Monday, March 14, 2011

Daily routines and tidyness

Over the weekend the topic came up of how to keep your home organized, tidy or otherwise not overwhelmingly chaotic.  I don't know how we got on the topic anymore, but I know it wasn't because my friend was amazed at my cleanliness.

There is a blog called Fly Lady that someone had recommended to me in the past.  I looked at it, thought it was mostly common sense and never went there again.  But there are good tips on the site and I think I might try my own version of her system this week.  I'm going to read her blog a bit more.

The first thing she says to do is to "Dress to shoes".  Basically, get your basic hygiene out of the way first thing and be fully dressed. 

That's habit for anyone who has to drive kids to school or go to work, but I don't do either of those things.  So I guess the temptation is to stay in your robe all day.  I don't quite do that, but many times I've been caught just getting out of the bath at 10:00 or answer the door in my robe at 8:30 (because I know who those visitors are and they've seen me at my camping best - nothing scares them now!).   But there are other things that I do every day and eventually getting dressed is one of them.

MATERIAL SHOWN:
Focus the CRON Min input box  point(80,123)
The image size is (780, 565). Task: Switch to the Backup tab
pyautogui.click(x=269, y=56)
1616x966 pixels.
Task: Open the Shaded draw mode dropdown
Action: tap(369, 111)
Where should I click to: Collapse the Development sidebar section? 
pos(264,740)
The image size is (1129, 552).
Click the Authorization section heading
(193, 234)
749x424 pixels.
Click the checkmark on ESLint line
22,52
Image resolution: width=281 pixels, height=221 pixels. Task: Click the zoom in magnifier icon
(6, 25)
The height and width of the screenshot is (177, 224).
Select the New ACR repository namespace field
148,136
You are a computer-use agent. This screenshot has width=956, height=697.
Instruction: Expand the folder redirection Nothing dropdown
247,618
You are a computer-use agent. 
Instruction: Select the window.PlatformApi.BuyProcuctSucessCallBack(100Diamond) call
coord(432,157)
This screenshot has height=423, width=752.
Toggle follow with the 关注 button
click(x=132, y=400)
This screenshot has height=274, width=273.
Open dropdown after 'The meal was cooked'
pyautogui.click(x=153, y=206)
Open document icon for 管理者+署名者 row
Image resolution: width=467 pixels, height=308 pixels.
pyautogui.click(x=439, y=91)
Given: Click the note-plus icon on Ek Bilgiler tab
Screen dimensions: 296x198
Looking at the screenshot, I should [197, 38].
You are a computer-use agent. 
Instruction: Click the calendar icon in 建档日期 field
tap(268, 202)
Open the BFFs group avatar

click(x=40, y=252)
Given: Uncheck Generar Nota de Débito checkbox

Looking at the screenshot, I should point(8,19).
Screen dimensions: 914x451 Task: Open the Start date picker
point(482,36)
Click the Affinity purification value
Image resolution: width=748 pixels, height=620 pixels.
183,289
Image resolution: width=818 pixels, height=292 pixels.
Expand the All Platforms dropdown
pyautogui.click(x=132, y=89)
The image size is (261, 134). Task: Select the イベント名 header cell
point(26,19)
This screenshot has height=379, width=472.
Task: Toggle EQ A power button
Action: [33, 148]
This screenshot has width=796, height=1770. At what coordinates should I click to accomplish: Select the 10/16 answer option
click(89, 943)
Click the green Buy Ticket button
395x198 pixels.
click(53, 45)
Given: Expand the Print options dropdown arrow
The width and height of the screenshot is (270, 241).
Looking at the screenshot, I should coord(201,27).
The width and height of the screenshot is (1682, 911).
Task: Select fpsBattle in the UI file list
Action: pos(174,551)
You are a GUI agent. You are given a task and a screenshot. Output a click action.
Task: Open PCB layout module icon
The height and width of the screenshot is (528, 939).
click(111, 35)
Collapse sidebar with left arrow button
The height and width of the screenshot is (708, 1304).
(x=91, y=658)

TASKS AND EXERCISES:
**1)** In the blog post on daily routines, reproduce the stretch from "There is a blog" through "be fully dressed." word for word.
**2)** Answer these questions from the blog post on daily routines:
(a) What is the name of the blog that someone had recommended to the writer?
(b) According to that blog, what is the first thing to do?
(c) At what time has the writer answered the door in a robe?

ANSWERS TO THE TASKS:
**1)**
There is a blog called Fly Lady that someone had recommended to me in the past.  I looked at it, thought it was mostly common sense and never went there again.  But there are good tips on the site and I think I might try my own version of her system this week.  I'm going to read her blog a bit more.

The first thing she says to do is to "Dress to shoes".  Basically, get your basic hygiene out of the way first thing and be fully dressed.

**2)**
(a) Fly Lady
(b) "Dress to shoes"
(c) 8:30